The Apparition of Mrs. Veal is the most famous example of a well-established genre at the time, that of the "apparition narrative", which flourished in the late 17th and early 18th centuries. The genre had similarities to later ghost stories and gothic fiction, but differed from both in its philosophical starting point. The subject of "apparitions" was not necessarily regarded as supernatural – a category that was still evolving at the time – nor were they taken to be spirits of the dead, a concept which contemporary English Protestant writers (not least Defoe himself, in his History and Reality of Apparitions) strongly rejected. They were taken to be literally "appearances" in which "a spirit may vest it self with Flesh and Blood", as Defoe put it; a form with apparently solid substance but no actual person present.

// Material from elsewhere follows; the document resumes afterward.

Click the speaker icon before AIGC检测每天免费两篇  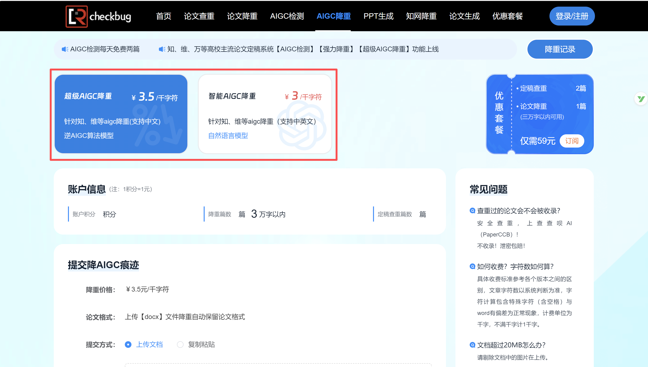[65, 49]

The story of the apparition of Mrs. Veal was not original to Defoe. It may have circulated as a popular tale, as did other accounts of "life after death", and at least one other early 18th-century letter addressed the story. Defoe's version is unusual, however, in that it explicitly highlights its status as a printed text. It is prefaced by an introduction from an unnamed editor that describes the purported circumstances in which the story came to be published, implicitly indicating that it passed through multiple sets of hands in manuscript before the editor arranged for it to be printed. The text of the story itself also focuses on the printed word, specifically mentioning "Drelincourt's Book of Death" and other unnamed works on death. The Apparition was in fact subsequently included with the fourth edition of the English translation of Charles Drelincourt's book, The Christian's Defence against the Fears of Death, and helped to boost its sales in many more editions published around the country. One of Defoe's earliest biographers claimed that The Apparition had been written specifically to promote Drelincourt's book in response to a complaint about its slow sales, but the veracity of this claim is unclear; as William Lee puts it, "all this is circumstantial".

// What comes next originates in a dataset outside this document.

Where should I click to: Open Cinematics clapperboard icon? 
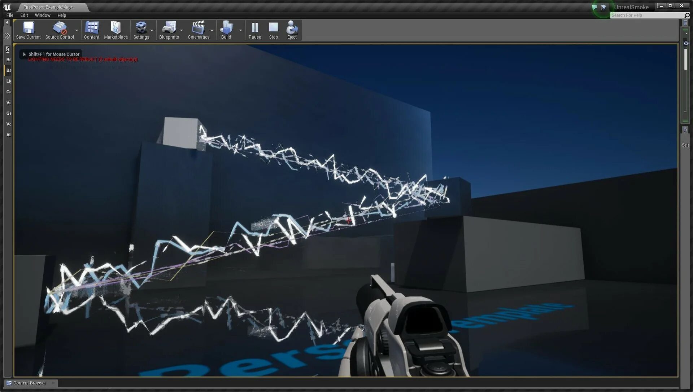(x=198, y=28)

The Apparition goes to some lengths to convince the reader of its authenticity – as the lengthy title illustrates, specifying names, dates and places and closing with a commentary on the veracity of the "witnesses". Although it has been described as a work of fiction and as an influence on the development of the formal story, it has rather more in common with Defoe's journalistic work than with his other works of fiction. It served a didactic purpose, like other "apparation narratives" of the time, which developed in response to a crisis in religious belief that had been provoked by the works of Thomas Hobbes and the emergence of modern materialist philosophies. Their influence was resisted by the authors of apparition narratives, who sought to convince sceptics of the existence of the afterlife and divine providence through accounts of spiritual visitations that presented a detailed and ostensibly authenticated version of the events that they described. As such, they can be seen as works of "theological propaganda", an outlook which later ghost stories, written purely for the purposes of entertainment, lacked.

==Influence==

Although the Apparition would not have been intended as a ghost story in the modern sense, many critics nonetheless credit it as being "the first modern ghost story", albeit a "rudimentary" one. Its narrative content and structure anticipate that of later Gothic literature; authors such as Sheridan Le Fanu and Algernon Blackwood used similar devices to simulate documentary authenticity in their stories. The Apparitions ostensibly painstaking efforts to record the testimony of the "witnesses" and specify where and when the events happened can also be seen as anticipating the efforts of the Society for Psychical Research, which sought to document supernatural events in its non-fictional Transactions. A rather less orthodox interpretation of the Apparition has been proposed by Terry Castle, who argues in her book The Apparitional Lesbian that Defoe's pamphlet was "that first (and strangest) of lesbian love stories" in which Mrs. Bargrave is an unhappily married wife who receives her long-estranged friend's kisses and caresses and then goes in search of her.